Week 2: Counting, Prefix Sum & Hash Maps
Week 2: Counting, Prefix Sum & Hash Maps
Focus: Codility Lesson 3-5, hash maps in TypeScript
Day 8: Counting Elements
Learning Objectives
- Master boolean array technique
- Understand when to use hash maps vs arrays
- Solve counting problems efficiently
Boolean Arrays vs Hash Maps
Use Boolean Array when: - Values are in a small, known range (e.g., 1 to N) - Need O(1) lookup with minimal space
Use Hash Map when: - Values can be any integer - Range is unknown or very large
Codility Challenge 1: PermCheck
Problem: Check if array contains permutation of 1..N.
Example:
Input: [4, 1, 3, 2]
Output: 1 (it's a permutation of 1..4)
Input: [4, 1, 3]
Output: 0 (missing 2)
Solution:
function solution(A: number[]): number {
const n = A.length;
const seen = new Array(n + 1).fill(false);
for (const num of A) {
// Check if number is out of valid range
if (num < 1 || num > n) {
return 0;
}
// Check if we've seen this number before
if (seen[num]) {
return 0; // Duplicate found
}
seen[num] = true;
}
// Check if all numbers from 1 to n are present
for (let i = 1; i <= n; i++) {
if (!seen[i]) {
return 0;
}
}
return 1;
}
Time Complexity: O(n) Space Complexity: O(n)
Codility Challenge 2: FrogJmp
Problem: Count minimum jumps needed for frog to reach target.
Example:
X = 10 (start position)
Y = 85 (target position)
D = 30 (jump distance)
Jumps needed: 3
10 + 30 = 40
40 + 30 = 70
70 + 30 = 100 (reached or passed 85)
Solution:
function solution(X: number, Y: number, D: number): number {
const distance = Y - X;
// Use Math.ceil to round up
return Math.ceil(distance / D);
}
// Test cases
console.log(solution(10, 85, 30)); // 3
console.log(solution(1, 5, 2)); // 2
console.log(solution(3, 999111321, 7)); // 142730189
Time Complexity: O(1) Space Complexity: O(1)
Day 9: Counting Practice
Codility Challenge 1: MissingInteger
Problem: Find the smallest positive integer that doesn't occur in array.
Example:
Input: [1, 3, 6, 4, 1, 2]
Output: 5
Input: [1, 2, 3]
Output: 4
Input: [-1, -3]
Output: 1
Solution:
function solution(A: number[]): number {
// Use hash set for O(1) lookup
const seen = new Set(A);
// Start checking from 1
let missing = 1;
while (seen.has(missing)) {
missing++;
}
return missing;
}
// Optimized version with boolean array (if we know max value)

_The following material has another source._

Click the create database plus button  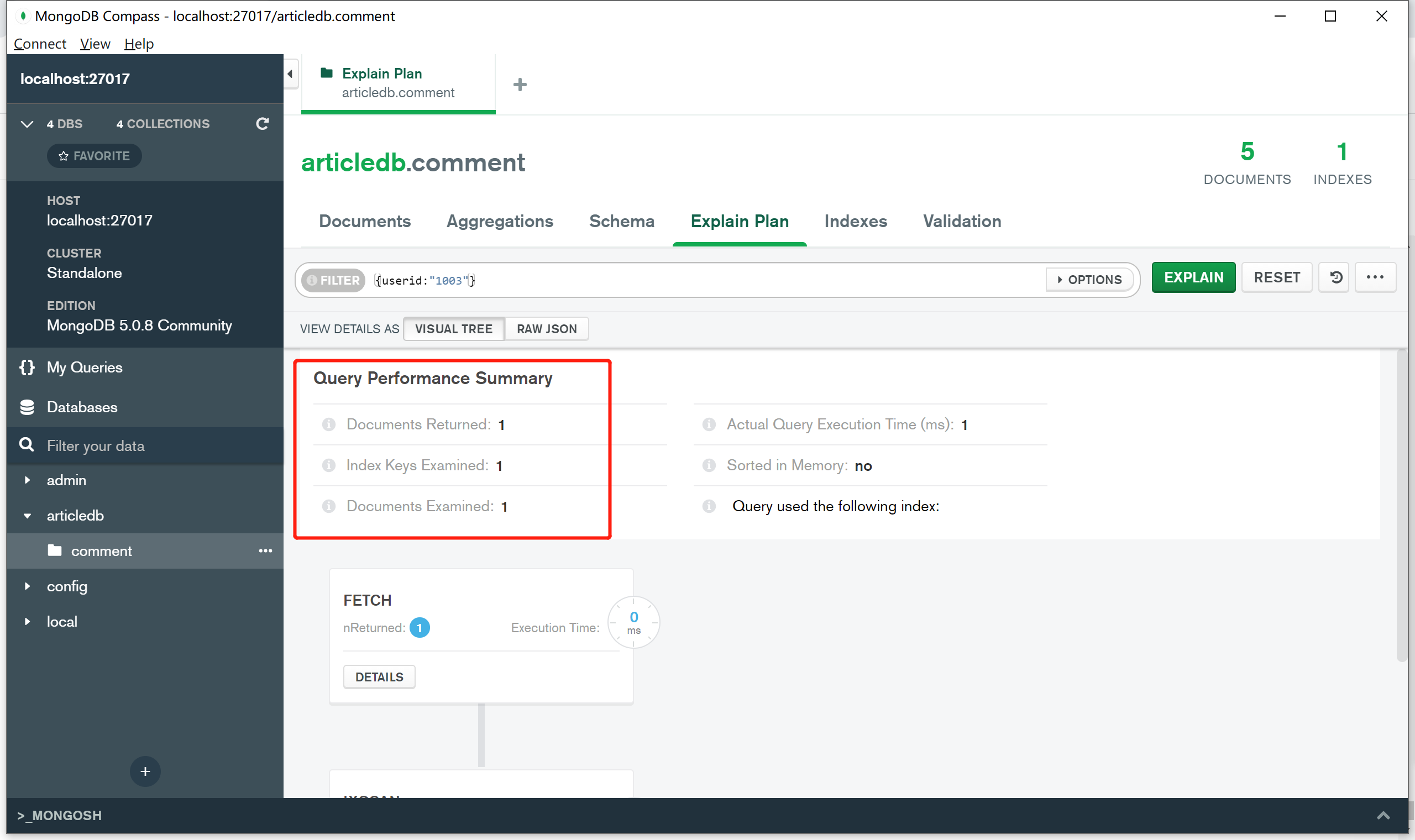click(145, 771)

function solutionOptimized(A: number[]): number {
const n = A.length;
const seen = new Array(n + 2).fill(false);
for (const num of A) {
if (num > 0 && num <= n + 1) {
seen[num] = true;
}
}
for (let i = 1; i <= n + 1; i++) {
if (!seen[i]) {
return i;
}
}
return 1;
}
Codility Challenge 2: FrogRiverOne
Problem: Find earliest time when frog can jump to other side.
Example:
X = 5 (river width, need positions 1,2,3,4,5)
A = [1, 3, 1, 4, 2, 3, 5, 4]
Time 0: position 1 appears
Time 1: position 3 appears
Time 2: position 1 appears (already have)
Time 3: position 4 appears
Time 4: position 2 appears (now have all 1,2,3,4!)
Time 5: position 3 appears (already have)
Time 6: position 5 appears (NOW can cross!)
Output: 6
Solution:
function solution(X: number, A: number[]): number {
const covered = new Set<number>();
for (let time = 0; time < A.length; time++) {
covered.add(A[time]);
// Check if we have all positions from 1 to X
if (covered.size === X) {
return time;
}
}
return -1; // Cannot cross
}
Time Complexity: O(n) Space Complexity: O(X)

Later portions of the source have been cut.